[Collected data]
=== Begin Enclosure ===

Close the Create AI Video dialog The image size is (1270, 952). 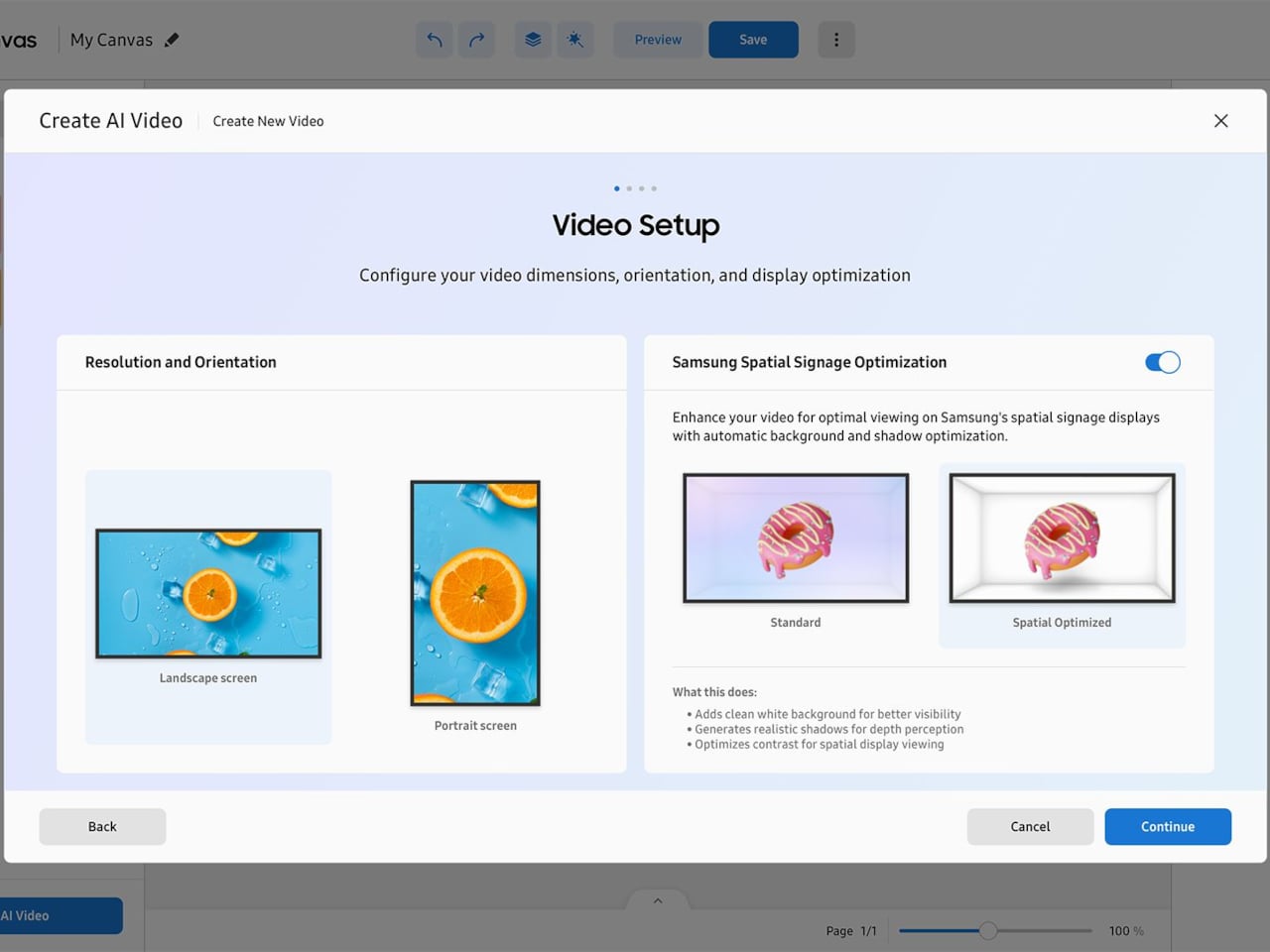pyautogui.click(x=1220, y=121)
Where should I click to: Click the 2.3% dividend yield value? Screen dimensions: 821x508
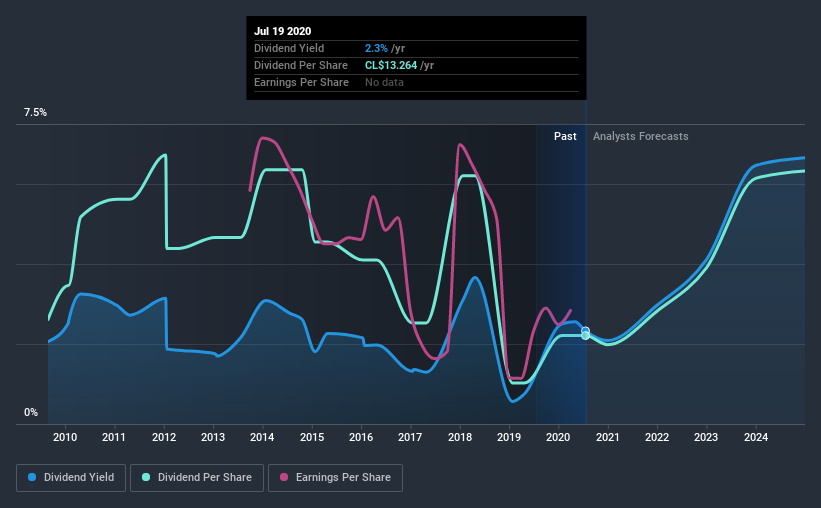[376, 48]
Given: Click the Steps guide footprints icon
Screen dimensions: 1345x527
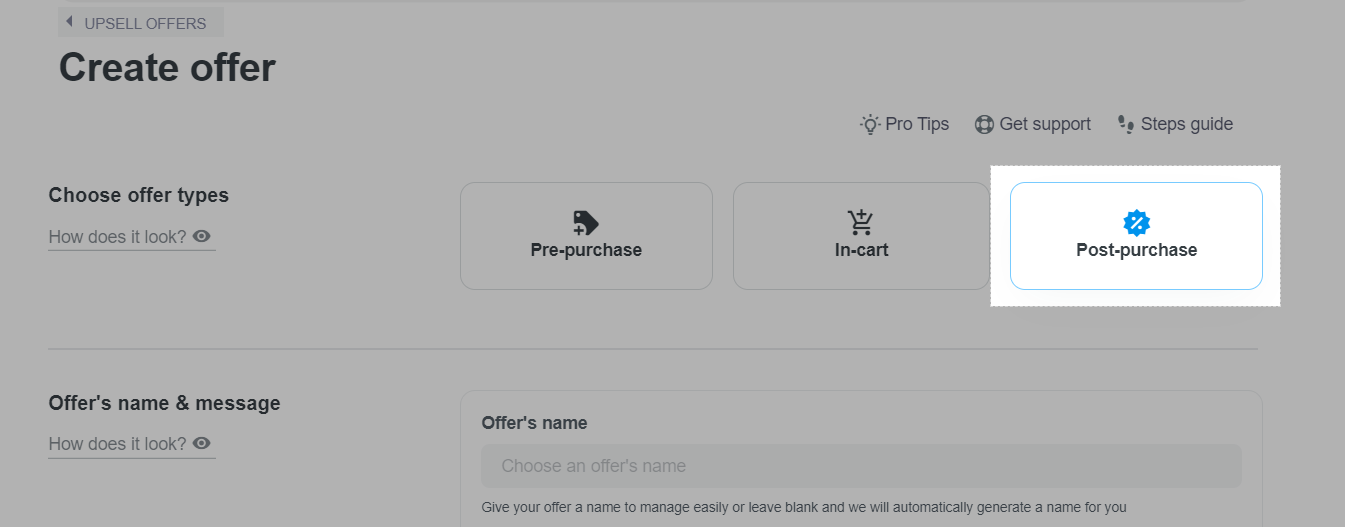Looking at the screenshot, I should pyautogui.click(x=1126, y=124).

=== End Enclosure ===

* _TASK OBJECTIVE_
The answer consists of the lines from the one holding "Where should I" to the end of the records, inclusive, restated exactly and without pictures.

* _PROBLEM SOLUTION_
Where should I click to: Click the 2.3% dividend yield value? Screen dimensions: 821x508
[376, 48]
Given: Click the Steps guide footprints icon
Screen dimensions: 1345x527
Looking at the screenshot, I should pyautogui.click(x=1126, y=124).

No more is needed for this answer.